اَوَلَمْ يَرَوْا اِلَى الطَّيْرِ فَوْقَهُمْ صَٓافَّاتٍ وَيَقْبِضْنَۜ مَا يُمْسِكُهُنَّ اِلَّا الرَّحْمٰنُۜ اِنَّهُ بِكُلِّ شَيْءٍ بَص۪يرٌ
Sıra | Kelime | Anlamı | Kökü |
---|---|---|---|
1 | أَوَلَمْ |
|
|
2 | يَرَوْا | görmüyorlar mı? |
|
3 | إِلَى |
|
|
4 | الطَّيْرِ | uçan kuşları |
|
5 | فَوْقَهُمْ | üstlerinde |
|
6 | صَافَّاتٍ | sıra sıra |
|
7 | وَيَقْبِضْنَ | açıp yumarak |
|
8 | مَا |
|
|
9 | يُمْسِكُهُنَّ | onları (havada) tutmuyor |
|
10 | إِلَّا | başkası |
|
11 | الرَّحْمَٰنُ | Rahman’dan |
|
12 | إِنَّهُ | doğrusu O |
|
13 | بِكُلِّ | her |
|
14 | شَيْءٍ | şeyi |
|
15 | بَصِيرٌ | görmektedir |
|
Yüce Allah’ın başka bir eseri olan kuşların uçma yeteneğine işaret edilerek Allah’ın kudretinin bir işareti daha gözler önüne serilmektedir. Yer çekimine rağmen kuşların gökyüzünde kanat çırparak uçması ve süzülmesi, her gün gördüğümüz için önemini gözden kaçırdığımız, gerçekte ise Allah’ın sanat ve kudretini gösteren hârika olaylardandır. Kuşlara bu yeteneği veren Allah’tır.

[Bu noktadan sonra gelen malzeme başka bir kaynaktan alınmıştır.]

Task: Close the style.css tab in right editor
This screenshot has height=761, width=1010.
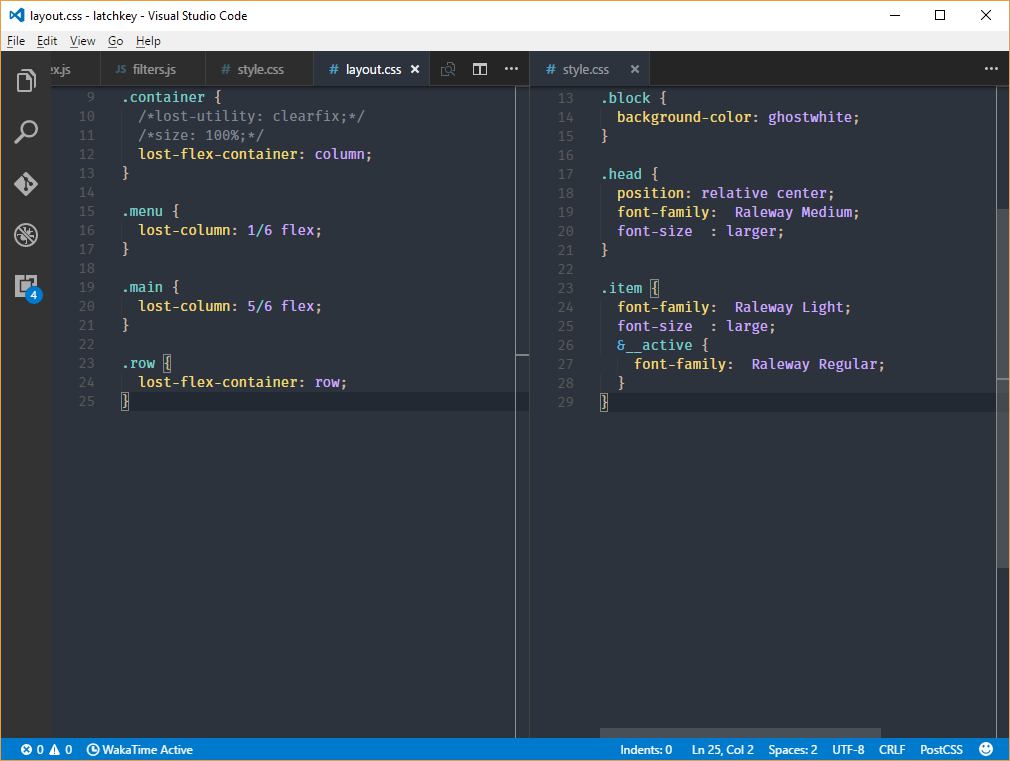Action: click(x=634, y=69)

Burada Allah’ın merhametini yansıtan Rahmân isminin kullanılmış olması, O’nun mahlûkata merhametle muamele ettiğini, varlık düzeninin O’nun rahmetinden bir yansıma olduğunu ima eder. 21. âyette “rızık” kelimesiyle ifade edilen nimetler de Rahmân isminin sürekli tecellisi olup bu tecelli bir an kesilecek olsa hayatın bütünüyle yok olacağına dikkat çekilmektedir.
Kaynak : Kur'an Yolu Tefsiri Cilt: 5 Sayfa: 422-423اَوَلَمْ يَرَوْا اِلَى الطَّيْرِ فَوْقَهُمْ صَٓافَّاتٍ وَيَقْبِضْنَۜ
Ayet atıf harfi وَ ‘la mukadder istinâfa matuftur. Takdiri, أغفلوا ولم يروا (Gaflet ettiler ve görmediler.) şeklindedir.

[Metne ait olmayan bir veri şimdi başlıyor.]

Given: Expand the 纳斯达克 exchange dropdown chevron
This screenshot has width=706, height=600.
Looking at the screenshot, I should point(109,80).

Fiil cümlesidir. Hemze istifham harfidir. لَمْ muzariyi cezm ederek manasını olumsuz maziye çeviren harftir.
يَرَوْا fiili نَ ‘un hazfıyla mahzuf elif üzere meczum muzari fiildir. اِلَى الطَّيْرِ car mecruru يَرَوْا fiiline mütealliktir.
Kalp fiilleri (iki mef’ûl alan fiiller); bir mef’ûl ile manası tamamlanamayıp ikinci mef’ûle ihtiyaç duyan fiillerdir. Bu fiiller isim cümlesinin önüne gelirler, mübteda ve haberi iki mef’ûl yaparak nasb ederler. 3 gruba ayrılırlar:
1. Bilmek manasında olanlar.
2. Sanmak manası ifade edenler, kesine yakın bilgi ifade ederler. “Sanmak, zannetmek, saymak, kendisine öyle gelmek” gibi manalara gelir.

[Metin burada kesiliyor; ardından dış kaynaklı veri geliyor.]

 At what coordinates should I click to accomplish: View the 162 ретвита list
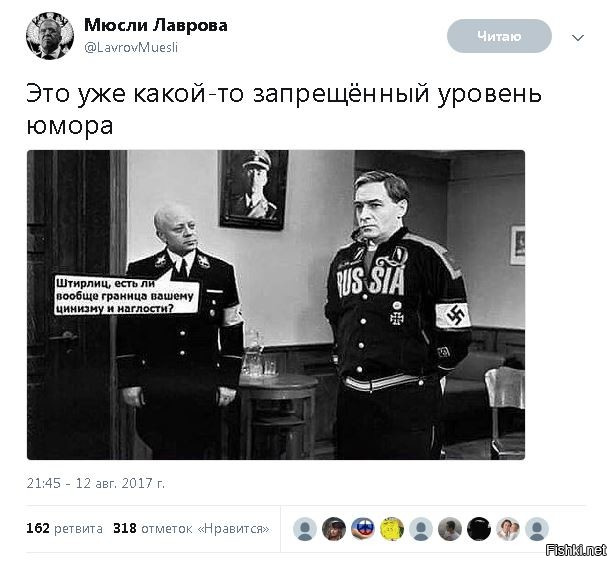pos(64,528)
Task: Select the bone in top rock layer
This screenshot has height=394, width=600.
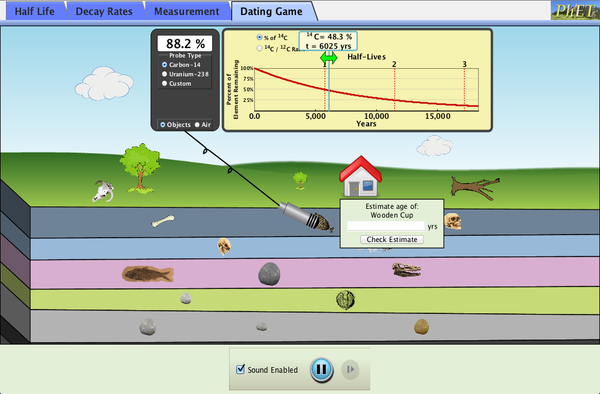Action: tap(163, 221)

3. Değiştirme manası ifade edenler. Aynı anlama gelmedikleri halde görevleri itibariyle onlara benzerliklerinden kalp fiilleri adı altına girmişlerdir.
Değiştirme manasına gelen fiiller ‘etti, yaptı, kıldı, edindi, dönüştürdü, değişik bir hale getirdi’ gibi manalara gelir.
Bilgi ve zan fiillerinden sonra bazen اَنَّ ’li ve اَنْ ’li cümleler gelir, bu cümleler iki mef’ûl kabul edilir. Bilmek, sanmak ve değiştirme manasına gelen bu fiiller 3 şekilde gelebilir: 1) İki mef’ûl alanlar, 2) İki mef’ûlünü masdar-ı müevvel cümlesi olarak alanlar, 3) İki mef’ûlü hazif olanlar. Kalp fiilleri iki mamûlü arasında olduğunda amel etmeleri de etmemeleri de caizdir. (Arapça Dilbilgisi Ayetlerle Nahiv Bilgisi)
فَوْقَ mekân zarfı الطَّيْرِ ‘ın mahzuf haline mütealliktir. Muttasıl zamir هُمْ muzâfun ileyh olarak mahallen mecrurdur. صَٓافَّاتٍ ikinci hal olup nasb alameti kesradır. Cemi müennes salim kelimeler hareke ile îrablanır. يَقْبِضْنَ atıf harfi وَ ‘la makabline matuftur.
يَقْبِضْنَ fiili (نَ) nûnu’n- nisvenin bitişmesiyle sükun üzere muzari mazi fiildir. Faili nûnu’n-nisve olup mahallen merfûdur.
صَٓافَّاتٍ kelimesi, sülâsi mücerredi صفف olan fiilin ism-i failidir.
İsm-i fail; eylemi yapan ve gerçekleştiren demektir. Geçici olarak o sıfatı yüklenen isimdir. İsm-i fail; hem varlığa (zata) hem de onun sıfatına delalet eden kelimelerdir. (Arapça Dilbilgisi Ayetlerle Nahiv Bilgisi)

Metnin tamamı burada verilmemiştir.